How To Build Chest, Shoulders, And Back In 2 Months

Q: How do u get ur chest shoulders and back really bulky in the matter of 2 months

A: You can't do too much in just 2 months, though you can certainly start making progress. If you're lean now, you need to start bulking -- overeating to gain weight and lifting heavy at the same time. Your weight gain should be pretty slow (no more than 1 pound per week and ideally even slower) because otherwise you'll just end up gaining a ton of fat -- see http://www.mikesfitness.com/content/how-long-to-gain-pound-muscle for how much muscle a new trainee can expect to gain with a good diet and exercise program.
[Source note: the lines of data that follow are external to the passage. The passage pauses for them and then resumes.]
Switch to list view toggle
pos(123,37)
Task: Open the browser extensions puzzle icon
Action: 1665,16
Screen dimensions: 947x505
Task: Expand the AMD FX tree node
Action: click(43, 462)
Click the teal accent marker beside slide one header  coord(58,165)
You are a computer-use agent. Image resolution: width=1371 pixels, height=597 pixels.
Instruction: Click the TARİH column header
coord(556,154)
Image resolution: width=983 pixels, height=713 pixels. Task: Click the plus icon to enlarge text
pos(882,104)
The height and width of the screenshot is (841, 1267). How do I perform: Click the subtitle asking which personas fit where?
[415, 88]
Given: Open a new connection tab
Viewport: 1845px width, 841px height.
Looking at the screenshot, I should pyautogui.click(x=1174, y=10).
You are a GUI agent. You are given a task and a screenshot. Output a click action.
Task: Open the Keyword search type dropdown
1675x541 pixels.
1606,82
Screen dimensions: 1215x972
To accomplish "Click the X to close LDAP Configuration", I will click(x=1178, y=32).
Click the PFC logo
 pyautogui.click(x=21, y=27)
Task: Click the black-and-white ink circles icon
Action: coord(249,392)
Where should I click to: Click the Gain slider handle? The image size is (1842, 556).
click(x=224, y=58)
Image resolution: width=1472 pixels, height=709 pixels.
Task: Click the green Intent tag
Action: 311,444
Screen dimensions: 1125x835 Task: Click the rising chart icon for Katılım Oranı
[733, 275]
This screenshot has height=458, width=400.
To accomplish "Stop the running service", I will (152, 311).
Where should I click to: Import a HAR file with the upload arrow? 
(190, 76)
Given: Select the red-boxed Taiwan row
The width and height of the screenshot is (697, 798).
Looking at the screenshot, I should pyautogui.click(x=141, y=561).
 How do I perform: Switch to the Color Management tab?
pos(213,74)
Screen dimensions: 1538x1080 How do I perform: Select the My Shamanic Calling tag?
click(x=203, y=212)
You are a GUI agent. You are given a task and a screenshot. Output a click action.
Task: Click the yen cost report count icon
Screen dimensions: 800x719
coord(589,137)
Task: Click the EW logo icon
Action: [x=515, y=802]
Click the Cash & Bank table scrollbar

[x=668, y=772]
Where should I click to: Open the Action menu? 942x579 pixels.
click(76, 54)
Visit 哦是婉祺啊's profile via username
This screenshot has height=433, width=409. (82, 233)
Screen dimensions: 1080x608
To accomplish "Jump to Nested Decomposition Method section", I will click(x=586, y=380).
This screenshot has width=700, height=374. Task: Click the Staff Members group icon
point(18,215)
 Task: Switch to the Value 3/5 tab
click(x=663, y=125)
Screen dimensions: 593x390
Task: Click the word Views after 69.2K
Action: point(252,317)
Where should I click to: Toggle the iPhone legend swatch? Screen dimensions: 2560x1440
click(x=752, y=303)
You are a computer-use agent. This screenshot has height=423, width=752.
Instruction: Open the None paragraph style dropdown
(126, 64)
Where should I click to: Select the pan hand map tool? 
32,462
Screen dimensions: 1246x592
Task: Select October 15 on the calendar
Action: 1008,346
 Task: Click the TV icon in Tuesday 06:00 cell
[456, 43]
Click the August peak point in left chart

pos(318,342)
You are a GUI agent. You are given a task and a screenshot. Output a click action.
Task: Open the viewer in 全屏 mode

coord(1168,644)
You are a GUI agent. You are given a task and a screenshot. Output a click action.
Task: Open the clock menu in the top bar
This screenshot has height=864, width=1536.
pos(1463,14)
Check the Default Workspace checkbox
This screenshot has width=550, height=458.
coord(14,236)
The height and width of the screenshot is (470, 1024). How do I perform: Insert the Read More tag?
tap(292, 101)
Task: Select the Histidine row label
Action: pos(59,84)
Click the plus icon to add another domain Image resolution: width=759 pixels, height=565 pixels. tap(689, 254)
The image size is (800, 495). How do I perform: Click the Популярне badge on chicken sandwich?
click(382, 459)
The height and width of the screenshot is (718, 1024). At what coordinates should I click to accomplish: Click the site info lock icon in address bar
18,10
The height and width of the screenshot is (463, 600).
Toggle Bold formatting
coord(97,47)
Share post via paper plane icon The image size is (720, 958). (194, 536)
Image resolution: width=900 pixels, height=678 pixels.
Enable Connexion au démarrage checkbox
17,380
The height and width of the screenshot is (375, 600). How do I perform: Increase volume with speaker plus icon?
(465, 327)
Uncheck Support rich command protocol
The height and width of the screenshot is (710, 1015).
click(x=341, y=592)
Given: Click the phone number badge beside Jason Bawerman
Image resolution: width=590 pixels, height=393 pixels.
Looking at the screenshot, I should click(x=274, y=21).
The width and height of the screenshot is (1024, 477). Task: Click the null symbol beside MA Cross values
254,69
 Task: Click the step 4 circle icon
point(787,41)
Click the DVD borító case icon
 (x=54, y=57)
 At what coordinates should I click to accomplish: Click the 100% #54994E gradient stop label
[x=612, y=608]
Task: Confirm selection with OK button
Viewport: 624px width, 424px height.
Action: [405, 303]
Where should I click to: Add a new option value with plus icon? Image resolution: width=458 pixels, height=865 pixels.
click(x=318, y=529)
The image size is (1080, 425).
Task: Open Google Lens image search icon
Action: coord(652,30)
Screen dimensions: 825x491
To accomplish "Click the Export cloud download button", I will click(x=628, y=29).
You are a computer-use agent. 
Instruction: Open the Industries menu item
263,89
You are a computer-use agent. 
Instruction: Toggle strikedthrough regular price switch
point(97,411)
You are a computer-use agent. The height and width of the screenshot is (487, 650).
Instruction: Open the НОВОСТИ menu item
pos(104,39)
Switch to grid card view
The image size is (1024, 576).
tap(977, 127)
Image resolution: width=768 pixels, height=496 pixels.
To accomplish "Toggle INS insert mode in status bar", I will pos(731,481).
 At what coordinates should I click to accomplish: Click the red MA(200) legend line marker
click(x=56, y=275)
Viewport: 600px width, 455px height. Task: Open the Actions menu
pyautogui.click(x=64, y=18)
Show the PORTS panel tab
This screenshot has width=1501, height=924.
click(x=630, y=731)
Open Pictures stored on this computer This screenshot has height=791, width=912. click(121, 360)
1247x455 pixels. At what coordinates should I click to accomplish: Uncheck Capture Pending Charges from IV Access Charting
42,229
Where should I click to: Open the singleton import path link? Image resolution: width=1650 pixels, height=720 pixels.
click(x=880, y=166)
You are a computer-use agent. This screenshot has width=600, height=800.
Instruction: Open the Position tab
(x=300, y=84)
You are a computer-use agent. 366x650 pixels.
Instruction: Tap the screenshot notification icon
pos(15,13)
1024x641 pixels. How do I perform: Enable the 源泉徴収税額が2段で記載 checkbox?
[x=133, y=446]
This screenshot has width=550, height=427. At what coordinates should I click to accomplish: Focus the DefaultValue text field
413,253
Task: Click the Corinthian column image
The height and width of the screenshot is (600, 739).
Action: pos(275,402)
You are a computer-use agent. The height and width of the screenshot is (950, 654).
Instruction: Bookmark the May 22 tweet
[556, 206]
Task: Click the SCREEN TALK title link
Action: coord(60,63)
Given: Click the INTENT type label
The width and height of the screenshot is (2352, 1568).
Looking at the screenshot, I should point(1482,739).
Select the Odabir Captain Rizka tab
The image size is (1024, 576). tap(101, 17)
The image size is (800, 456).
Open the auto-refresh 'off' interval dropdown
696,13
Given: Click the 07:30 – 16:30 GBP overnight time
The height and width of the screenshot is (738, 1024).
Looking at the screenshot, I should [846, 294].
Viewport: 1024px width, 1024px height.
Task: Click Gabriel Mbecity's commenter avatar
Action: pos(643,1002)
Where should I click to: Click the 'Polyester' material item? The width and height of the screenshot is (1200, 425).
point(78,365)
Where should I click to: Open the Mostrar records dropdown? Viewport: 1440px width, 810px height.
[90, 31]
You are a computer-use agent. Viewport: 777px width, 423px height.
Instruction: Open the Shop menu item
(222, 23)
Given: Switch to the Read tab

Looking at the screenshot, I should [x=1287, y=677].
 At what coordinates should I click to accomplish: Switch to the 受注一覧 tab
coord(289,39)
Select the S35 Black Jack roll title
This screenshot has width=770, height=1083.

If you don't gain weight, then you can forget about ever being bulky and if you gain weight too fast then you'll just end up with extra fat, so you need to be diligent with your diet to be gaining weight gradually. Besides eating right, you obviously need to lift weights. Check out the essential back, chest, and shoulder exercises here. Those exercises will be the core of your training.

What you do next is fill out the Fitness Guide questionnaire to get your recommended training and diet program. Then you adjust the training program to emphasize back, chest, and shoulder exercises more -- that means do them first in your routine and do an extra few sets compared to what the program prescribes. And scale down on leg and arm exercises since you're less concerned with their appearence.

On the whole, you have to be dedicated and patient. You will see some good progress in 2 months, but you won't yet be bulky. You'll have to keep at it longer than that. After 1 year if you do everything right you have a good chance to start looking truly bulky. Good luck!